Not a big issue for me... I'm in Ohio, we didn't "bubble" much. No one wants to come here, and I'm ok with that!
Many parts of the country didn't experience the same dramatic rise in RE prices that other areas have had over the last 4-5 years.
For example,today,it's difficult to find a condo or co-op in Manhattan (below 95th Street,at least) for less than $1,000/square foot.Also,the house a couple of doors down from where I grew up in suburban Boston (and is very similar to that house) is on the market at this very moment for $1.1 million.
These areas,the Northeast,south Florida,Nevada,California,etc are at at least some risk of a bubble at least partially because the "median household income/median house price" ratio is so out of whack with those in,say,Ohio today...and in those very areas just a few years ago.

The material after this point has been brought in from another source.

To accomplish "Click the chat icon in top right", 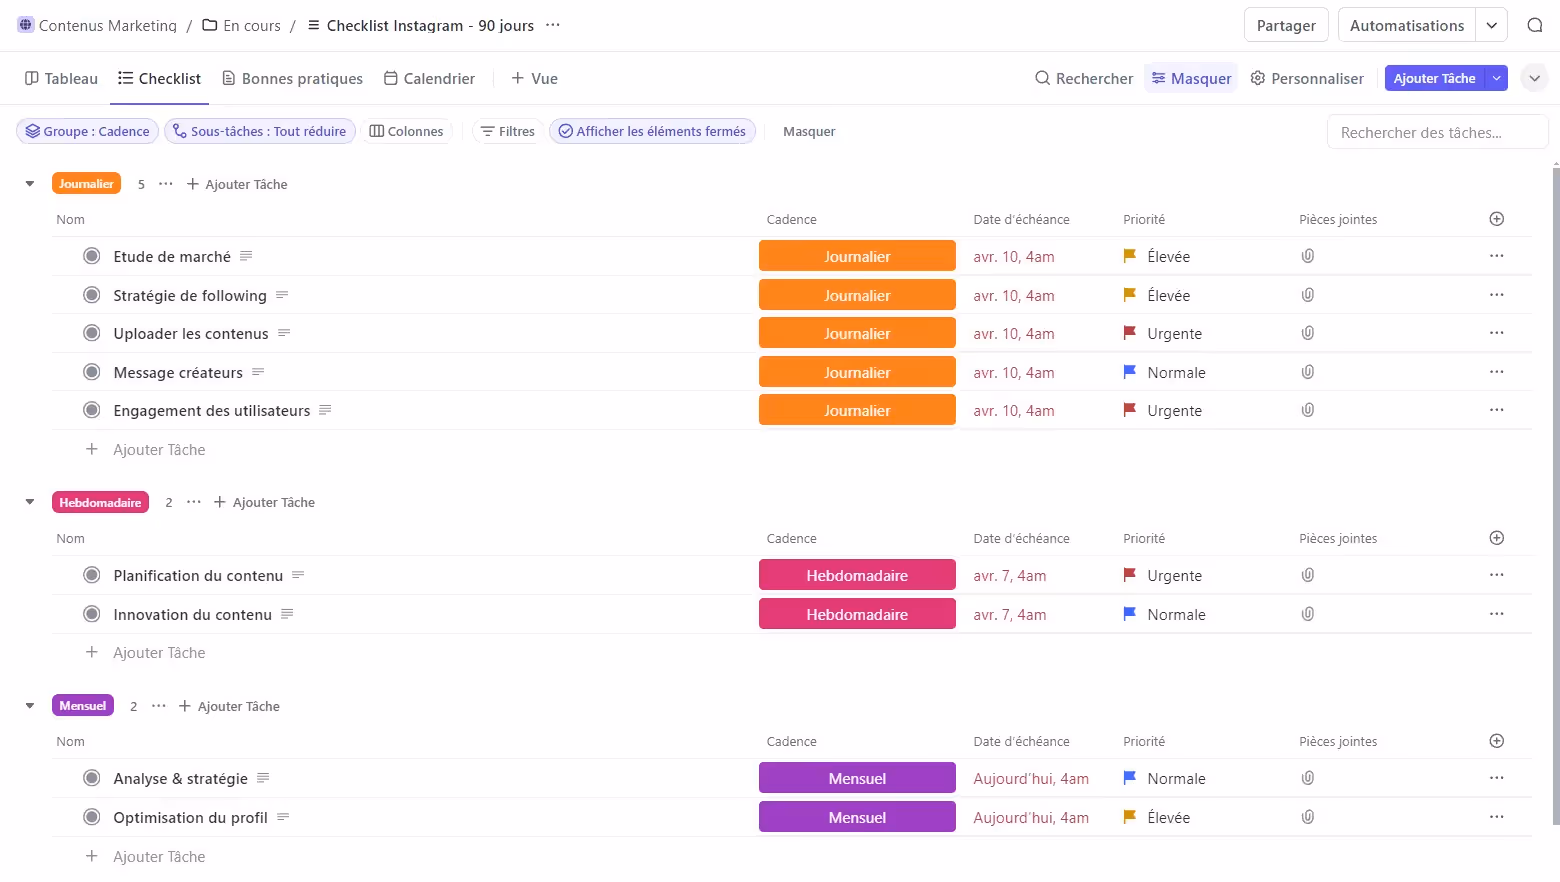I will [x=1534, y=25].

In Northern Virginia (Fairfax, Arlington Counties and City of Alexandria) tax assessments released in January produced a real sticker shock impact. In Fairfax County the average assessment increase was $80K. In many zip codes the average was over $100K. Last weekend under beautiful sunny skies the 'peak real estate season' opened and it laid an early Easter egg. I personally went to five open houses on Sunday afternoon in a very desirable area near Mt. Vernon. The open houses weren't drawing flies. One house had exactly two viewers for the entire duration. This was no fluke. I spoke at length to a very successful agent and investor (he sold $26M in 05) and his company reported the same lack of interest across the NOVA area. His contacts with realtor's in other companies reported a uniformly dismal weekend. The belief is that the recent tax assessments have bumped prices to a point where in conjunction with the Fed increasing the base rate another 1/4% to a stalling point the market. Effectively the combination of the last five years of price increases and the increase in interest rates has priced a lot of people out of the market.out of the market: Houses went up 20% last year in this area, and interest rates went up 20% (from 5 1/2 to 6 1/2%) - combined that's a 44% increase in monthly payment. Effectively the combination of prices and mortgage rates have created an unsustainable market. The last time this happened 15 years or so ago led to modest actual price declines and a flat market and price structure for several years before the current boom started with the flood of new mortgage instruments.